Since then, Vergne has blazed a trail in Formula E, racing with Andretti Autosport in the inaugural year, the winning started two years later in the 2016-17 season as he started a four-year partnership with the DS Techeetah team which so far has yielded nine E Prix wins, two championships and surely more to come in 2020-21.
Proving that age is but a number, Nobuhiro Tajima aka ‘The Monster’ has been racing cars since 1968 and has made his name as a top rally driver and engine builder. Tajima has the notable accolade of becoming the first Japanese competitor to take outright victory at the famous Pikes Peak International Hill Climb in Colorado, USA at the wheel of a twin-engined Suzuki Escudo and winning it again, no fewer than six years in a row, between 2006 and 2011.
Tajima first embraced electrical automotive power in 2012, and inspired by concerns about climate change, drove an electric Monster Sport E-RUNNER at Pikes Peak and in 2013, winning the electric class and bagging fifth overall. In 2014, Tajimi scored a new record in the electric class with a time of 9m43.90secs and came second overall a year later and fifth in 2016, showing that whether it is an ICE or EV, Tajima is one of the best around whatever the powerplant.
Like Jean Eric Vergne, Swiss driver Sébastien Buemi is a man with F1 pedigree and a master of Formula E. Buemi’s ICE-powered career is a stellar one with a CV including two World Endurance Championship, an incredible three 24 Hours of Le Mans crowns and three solid seasons in F1 with Toro Rosso.
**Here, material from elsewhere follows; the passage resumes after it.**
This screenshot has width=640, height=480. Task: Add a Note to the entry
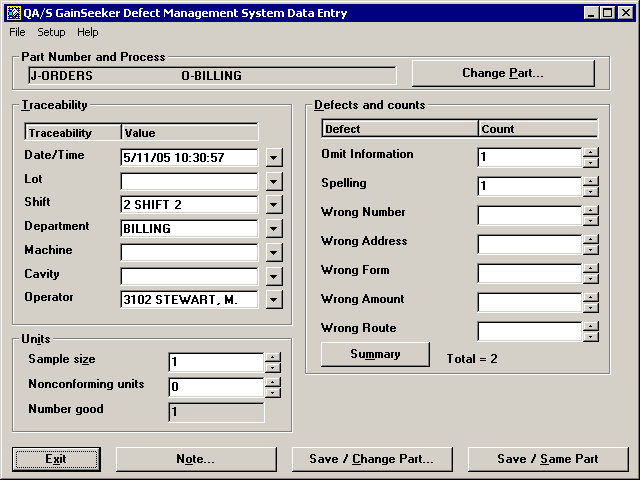(195, 459)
Since joining Formula E in its inaugural season, Buemi has bagged 13 E Prix wins as well as the 2015-16 title, and in six seasons of the electric-powered sport, has never finished lower than fourth in the championship. His fierce rival Vergne might have more titles, but Buemi has collected the most wins so far.
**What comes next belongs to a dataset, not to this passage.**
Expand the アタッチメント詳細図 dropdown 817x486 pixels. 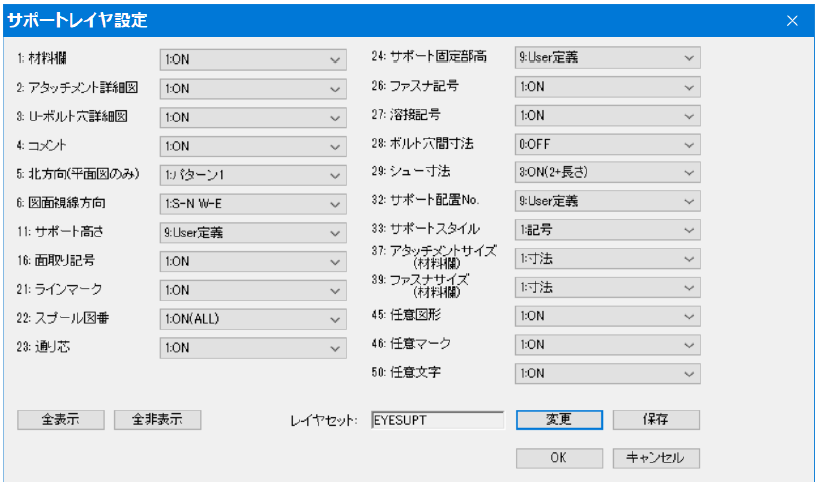click(253, 89)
Romain Dumas has taken electric-powered machinery and smashed records on some of motorsport’s most hallowed tarmac and is one of the true greats. Winner of the 24 Hours of Le Mans, the 24 Hours of Spa, the 24 Hours Nürburgring, and the 12 Hours of Sebring, Dumas has tamed both Pikes Peak and the fearsome Nürburgring’s Nordschleife at the wheel of electric cars in spectacular style.
Dumas has won the storied Pikes Peak Hill Climb four times, most notably at the wheel of an all-electric Volkswagen I.D. R in 2018, setting a new overall record of 7m 57.148secs with an average speed of 94mph. Not content with that, one year later, Dumas also blazed a new lap record at the Nurburgring in the I.D. R, and just to top it off, in the same year, he scorched up the hillclimb course at the Goodwood Festival of Speed in just 39.90secs beating Nick Heidfeld’s previous benchmark set in a McLaren MP4/13 F1 car.
Electric power is finding its way into pretty much every conceivable form of two-wheeled transport, and by extension, two-wheeled motorsport. Since 2019 the MotoE World Cup has incorporated all-electric motorcycles that hit 170mph and has attracted such MotoGP luminaries as Randy De Puniet, nine-time premier class winner Sete Gibernau and British rider Bradley Smith.
Smith scored three 125cc GrandPrix victories and has competed in MotoGP with the likes of KTM and Aprillia, and took to electric power motorcycle racing rapidly, scoring podium finishes in four of the six MotoE races held in the inaugural season, ending up second in the championship and narrowly losing out to Italian Matteo Ferrari following a season-long duel.